Exercise prompt. Reproduce the data below line by line, from its first line to the line with "Вид с кормового", both included, and nothing past that point.

Stored data entries
◆ ◆ ◆ ◆
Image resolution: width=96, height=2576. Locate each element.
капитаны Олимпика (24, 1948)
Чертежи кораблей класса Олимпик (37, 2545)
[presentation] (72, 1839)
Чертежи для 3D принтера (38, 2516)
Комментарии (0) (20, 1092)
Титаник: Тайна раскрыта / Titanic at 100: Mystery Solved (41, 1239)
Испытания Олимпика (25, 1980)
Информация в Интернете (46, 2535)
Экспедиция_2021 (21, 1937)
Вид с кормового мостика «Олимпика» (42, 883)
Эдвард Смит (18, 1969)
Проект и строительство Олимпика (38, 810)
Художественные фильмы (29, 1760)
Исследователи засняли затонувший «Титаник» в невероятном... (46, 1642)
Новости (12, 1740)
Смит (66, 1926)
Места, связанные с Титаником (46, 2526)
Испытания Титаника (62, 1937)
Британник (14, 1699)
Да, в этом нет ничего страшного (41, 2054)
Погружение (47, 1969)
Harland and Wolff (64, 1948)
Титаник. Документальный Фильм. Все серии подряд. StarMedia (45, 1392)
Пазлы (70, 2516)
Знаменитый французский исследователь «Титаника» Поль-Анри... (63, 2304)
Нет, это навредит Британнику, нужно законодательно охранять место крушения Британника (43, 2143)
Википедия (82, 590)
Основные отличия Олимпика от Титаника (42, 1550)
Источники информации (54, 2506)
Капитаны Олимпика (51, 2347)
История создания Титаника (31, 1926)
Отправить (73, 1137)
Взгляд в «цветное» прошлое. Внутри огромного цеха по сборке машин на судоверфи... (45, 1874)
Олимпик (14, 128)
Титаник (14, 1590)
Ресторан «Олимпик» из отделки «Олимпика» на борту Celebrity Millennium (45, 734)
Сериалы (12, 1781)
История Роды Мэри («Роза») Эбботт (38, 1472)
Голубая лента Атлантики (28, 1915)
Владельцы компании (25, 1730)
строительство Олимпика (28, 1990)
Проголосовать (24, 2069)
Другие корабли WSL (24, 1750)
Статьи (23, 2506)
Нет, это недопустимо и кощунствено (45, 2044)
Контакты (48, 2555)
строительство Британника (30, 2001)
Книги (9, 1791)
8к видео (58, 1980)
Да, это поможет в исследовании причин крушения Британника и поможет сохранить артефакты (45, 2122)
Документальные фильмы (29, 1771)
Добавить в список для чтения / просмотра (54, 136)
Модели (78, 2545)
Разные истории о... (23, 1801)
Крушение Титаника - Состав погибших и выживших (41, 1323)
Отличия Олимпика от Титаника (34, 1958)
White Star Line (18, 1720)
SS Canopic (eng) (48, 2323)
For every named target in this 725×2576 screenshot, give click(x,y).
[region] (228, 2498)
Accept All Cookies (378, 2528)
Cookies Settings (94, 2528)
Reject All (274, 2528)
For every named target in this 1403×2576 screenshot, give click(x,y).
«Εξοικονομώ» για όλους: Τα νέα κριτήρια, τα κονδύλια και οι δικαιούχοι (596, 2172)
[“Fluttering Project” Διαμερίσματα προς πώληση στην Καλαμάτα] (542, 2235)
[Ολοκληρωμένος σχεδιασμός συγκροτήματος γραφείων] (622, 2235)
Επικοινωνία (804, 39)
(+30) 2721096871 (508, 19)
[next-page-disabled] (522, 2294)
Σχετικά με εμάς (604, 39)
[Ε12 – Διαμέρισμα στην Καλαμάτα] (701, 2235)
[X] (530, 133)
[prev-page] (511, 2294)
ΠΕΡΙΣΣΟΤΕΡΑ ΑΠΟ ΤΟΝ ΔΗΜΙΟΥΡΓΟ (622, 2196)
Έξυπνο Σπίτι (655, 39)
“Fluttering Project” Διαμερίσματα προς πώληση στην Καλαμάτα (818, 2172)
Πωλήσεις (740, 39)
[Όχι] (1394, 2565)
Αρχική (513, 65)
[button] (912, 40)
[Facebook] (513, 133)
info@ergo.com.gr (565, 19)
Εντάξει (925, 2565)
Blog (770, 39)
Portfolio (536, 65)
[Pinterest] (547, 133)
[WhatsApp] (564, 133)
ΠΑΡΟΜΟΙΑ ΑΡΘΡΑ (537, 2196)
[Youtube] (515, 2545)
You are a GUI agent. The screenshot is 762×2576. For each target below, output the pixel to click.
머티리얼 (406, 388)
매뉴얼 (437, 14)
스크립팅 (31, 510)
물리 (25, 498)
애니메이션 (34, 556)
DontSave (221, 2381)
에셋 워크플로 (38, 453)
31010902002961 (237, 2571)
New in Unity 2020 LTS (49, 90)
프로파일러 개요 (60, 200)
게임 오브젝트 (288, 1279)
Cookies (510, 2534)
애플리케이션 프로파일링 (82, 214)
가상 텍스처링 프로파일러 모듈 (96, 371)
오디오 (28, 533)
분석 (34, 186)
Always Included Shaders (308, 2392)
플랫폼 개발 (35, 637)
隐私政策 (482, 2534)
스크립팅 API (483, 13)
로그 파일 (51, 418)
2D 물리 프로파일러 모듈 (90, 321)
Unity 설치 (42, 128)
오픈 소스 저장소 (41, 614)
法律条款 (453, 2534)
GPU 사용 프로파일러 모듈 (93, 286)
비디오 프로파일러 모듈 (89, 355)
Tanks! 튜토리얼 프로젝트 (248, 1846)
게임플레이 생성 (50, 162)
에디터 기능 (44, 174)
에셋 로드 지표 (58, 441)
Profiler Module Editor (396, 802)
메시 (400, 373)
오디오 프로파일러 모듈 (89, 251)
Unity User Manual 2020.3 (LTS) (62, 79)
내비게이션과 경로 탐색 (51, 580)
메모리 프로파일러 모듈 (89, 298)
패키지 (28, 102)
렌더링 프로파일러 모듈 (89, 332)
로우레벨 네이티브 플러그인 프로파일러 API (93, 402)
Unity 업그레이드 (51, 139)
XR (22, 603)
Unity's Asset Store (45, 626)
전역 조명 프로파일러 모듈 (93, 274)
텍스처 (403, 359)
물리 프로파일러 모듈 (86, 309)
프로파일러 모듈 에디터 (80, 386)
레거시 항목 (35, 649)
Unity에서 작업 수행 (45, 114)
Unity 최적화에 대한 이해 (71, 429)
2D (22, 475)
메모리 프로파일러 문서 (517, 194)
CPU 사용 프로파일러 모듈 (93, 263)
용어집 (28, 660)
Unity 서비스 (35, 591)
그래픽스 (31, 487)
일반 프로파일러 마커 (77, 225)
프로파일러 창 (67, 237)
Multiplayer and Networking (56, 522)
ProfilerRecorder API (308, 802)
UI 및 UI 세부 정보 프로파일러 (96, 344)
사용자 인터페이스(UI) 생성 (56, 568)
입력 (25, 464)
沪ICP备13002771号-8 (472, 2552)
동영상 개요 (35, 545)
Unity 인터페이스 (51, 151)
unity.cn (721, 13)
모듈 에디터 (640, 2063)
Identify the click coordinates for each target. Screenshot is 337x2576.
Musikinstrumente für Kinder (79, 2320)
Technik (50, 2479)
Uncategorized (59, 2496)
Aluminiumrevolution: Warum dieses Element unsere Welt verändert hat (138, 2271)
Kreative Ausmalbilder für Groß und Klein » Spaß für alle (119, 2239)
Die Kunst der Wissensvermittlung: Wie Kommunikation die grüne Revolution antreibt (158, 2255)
◆ ◆ ◆ ◆
Reply.
Image resolution: width=96, height=2576. Locate each element.
капитаны Олимпика (24, 1948)
Чертежи кораблей класса Олимпик (37, 2545)
[presentation] (72, 1839)
Чертежи для 3D принтера (38, 2516)
Комментарии (0) (20, 1092)
Титаник: Тайна раскрыта / Titanic at 100: Mystery Solved (41, 1239)
Испытания Олимпика (25, 1980)
Информация в Интернете (46, 2535)
Экспедиция_2021 (21, 1937)
Вид с кормового мостика «Олимпика» (42, 883)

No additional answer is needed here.